Kebijakan Mataram menjadikan Madiun berada di dalam wilayahnya sejak awal tidak diterima oleh pangeran Timoer supaya terjadilah serangan mataram ke Madiun. Serangan pertama th. 1586 dan serangan ke dua th. 1587 sanggup digagalkan pasukan Madiun. Baru lantas serangan yang ketiga th. 1590 serangan mataram berhasil melumpuhkan Purabaya.
Sebagai seorang pemimpin yang cerdas, pemberani dan bijak terhadap momen pertempuran th. 1590 itu Raden Ayu Retno Djumilah yang memimpin perlawanan rakyat Purabaya terhadap selanjutnya mengambil inisiatif untuk berkompromi bersama situasi.
Dia lebih memilih keperluan masa depan Purabaya ketimbang mengorbankan rakyat Purabaya demi sebuah ambisi menang perang. Keputusan ini pasti saja untung ke dua belah pihak.Bahkan selanjutnya Raden Ayu Retno Djumilah diboyong ke Mataram bukan sebagai tawanan tapi sebagai tamu kehormatan untuk mengkaji Madiun pasca perang, Namun dikarenakan kecerdasan dan kemampuannya terhadap perjalanan waktu selanjutnya Raden Ayu Retno Djumilah dipersunting oleh Panembahan Senopati sebagai permaisuri.

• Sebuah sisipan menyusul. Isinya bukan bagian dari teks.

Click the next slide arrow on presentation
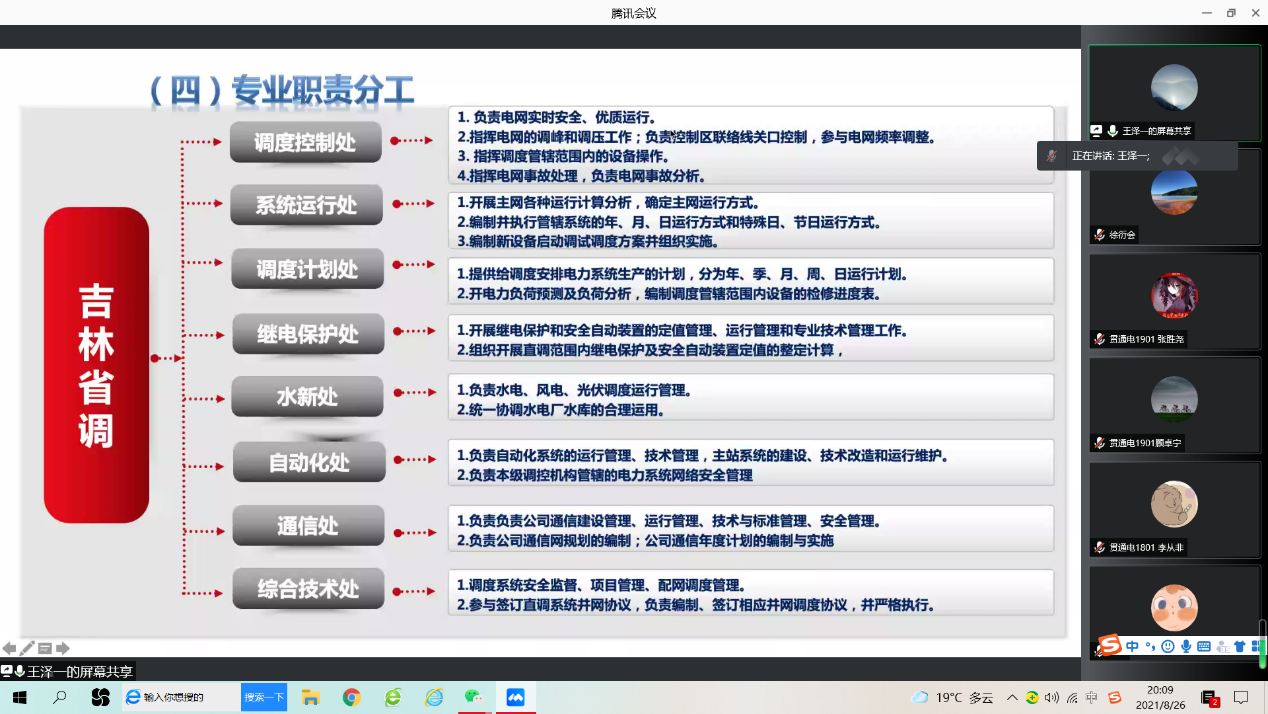This screenshot has height=714, width=1268. (62, 648)
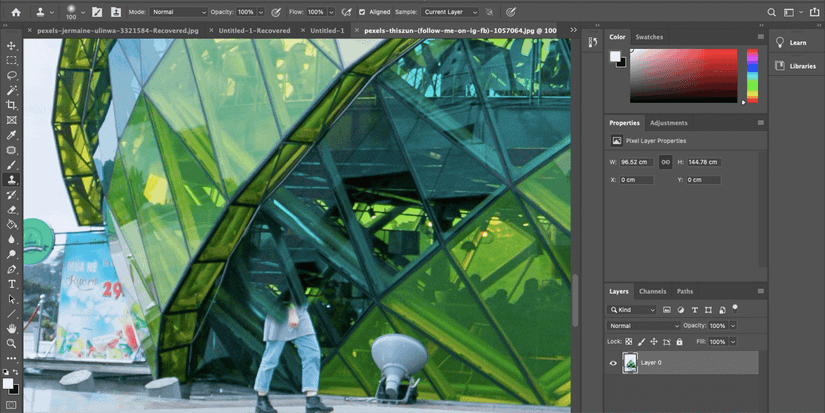Hide Layer 0 with the eye icon

tap(613, 363)
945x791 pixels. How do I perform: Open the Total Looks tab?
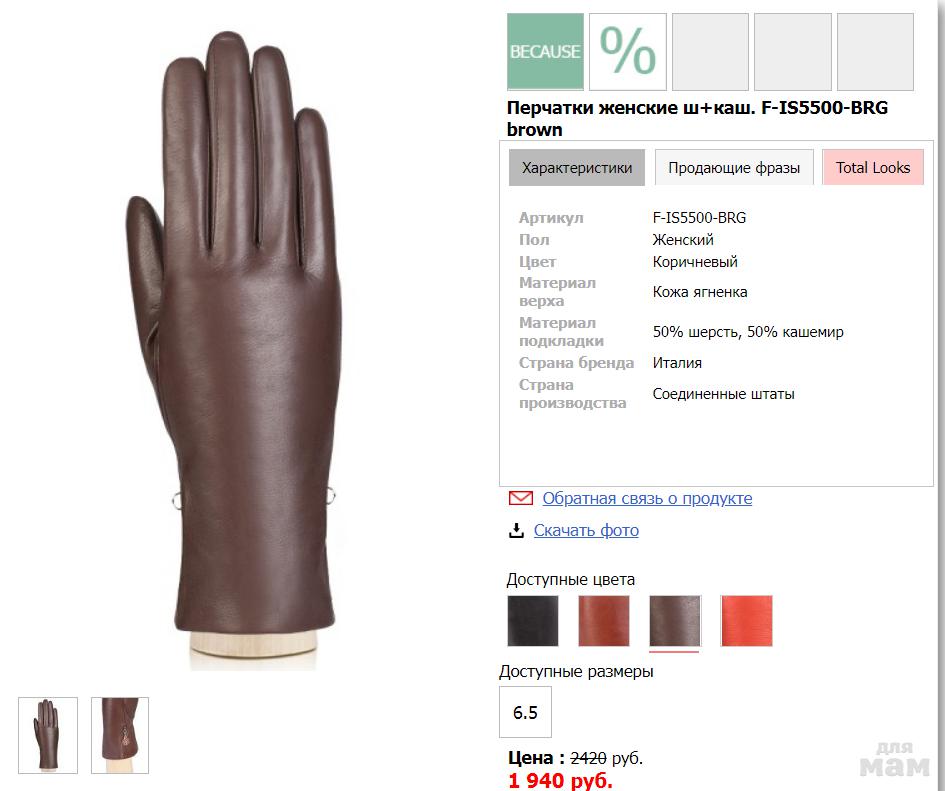pyautogui.click(x=873, y=168)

Perkawinan bersama pemimpin Mataram ini lebih berasal dari sekedar pertalian pribadi tapi merupakan suatu momentum yang memasang Madiun secara terhormat di dalam sejarah kerajaan di jawa.
Sebagai seorang wanita raden ayu Retno Djumilah beliau amat hebat. Bukan hanya sekedar anak bupati tapi sebagai tokoh pemimpin yang kharismatik dan menguasai banyak hal. Dan sebagai seorang panglima perang dia amat disegani rekan maupun lawan bahkan seorang pemimpin besar Mataram pun mengakui hal tersebut. Dengan kearifan dan kepandaiannya dia juga berhasil menghentikan konflik besar yang sempat berjalan tanpa tersedia satu pihak yang jadi dirugikan.
Hal ini menunjukkan bahwa Raden ayu Retno Djumilah adalah seorang tokoh wanita yang sanggup memberikan pemaknaan peran kepemimpinan perempuan yang luar biasa yang tak kalah bersama kaum pria.